SMMA Manager Kai Wulf said his staff has conducted daily dive assessments since the storm waves, which had been triggered by Hurricane Lenny but were not accompanied by abnormal wind or rain. Divers have attempted to repair coral damage where possible, including by re-attaching pieces.
“I don’t know where the fish have gone,” said Wulf. “Of the surrounding islands’ MPAs, we appear to have been hit the hardest.”
The waves were unexpected. Not only had locals anticipated that the worst of hurricane season was already over by the time the waves hit, but it was the first time in recorded history that a hurricane had sent such storm waves along this path. “We were absolutely unprepared for it,” said Wulf.
Lost facilities, lost revenue
The waves wiped out shoreline buildings of the town of Soufrière, causing an estimated EC $8-9 million (US $3-3.3 million) in damage and destroying the SMMA’s new office, completed in October.
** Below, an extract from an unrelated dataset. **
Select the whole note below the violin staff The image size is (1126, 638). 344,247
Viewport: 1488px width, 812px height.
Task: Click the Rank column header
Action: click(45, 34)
Damage to the SMMA’s infrastructure has been estimated at EC $600,000 (US $220,000).
The SMMA may now be in danger of losing much of its revenue base, according to Wulf, who said that management depended in large part on revenue from diving. “The storm will have a big impact on the dive industry,” he said.
Making the situation more difficult, fishermen — many of whose homes were destroyed by the waves — have requested that the SMMA’s reserves be re-opened to fishing, due to the industry’s hardship. SMMA managers have been working with local fishermen for years to encourage fishing in deeper waters, off the reefs.
“We lost all around with this storm,” said Wulf.
The deeper areas of the SMMA were not hit as hard by the waves, and the beaches — though currently barren of sand — should recover soon. “We’re not too worried about the beaches,” said Wulf. “The sand will come back eventually.”
As for a full recovery of the ecosystem, Wulf said he expected not to see one. “Certainly not in my lifetime,” he said. “But we’ll do what we can with what we have.”
In their 1997 Coral Reefs article, Callum Roberts and Julie Hawkins of the University of York (UK) reported that in one small reserve within the SMMA, the total biomass of commercially important species was more than double that in nearby non-reserve areas with similar habitat. The tiny 2.6-hectare (6.5 acre) reserve was home to, among other species, three large and easily caught species seen nowhere else along the heavily fished coast.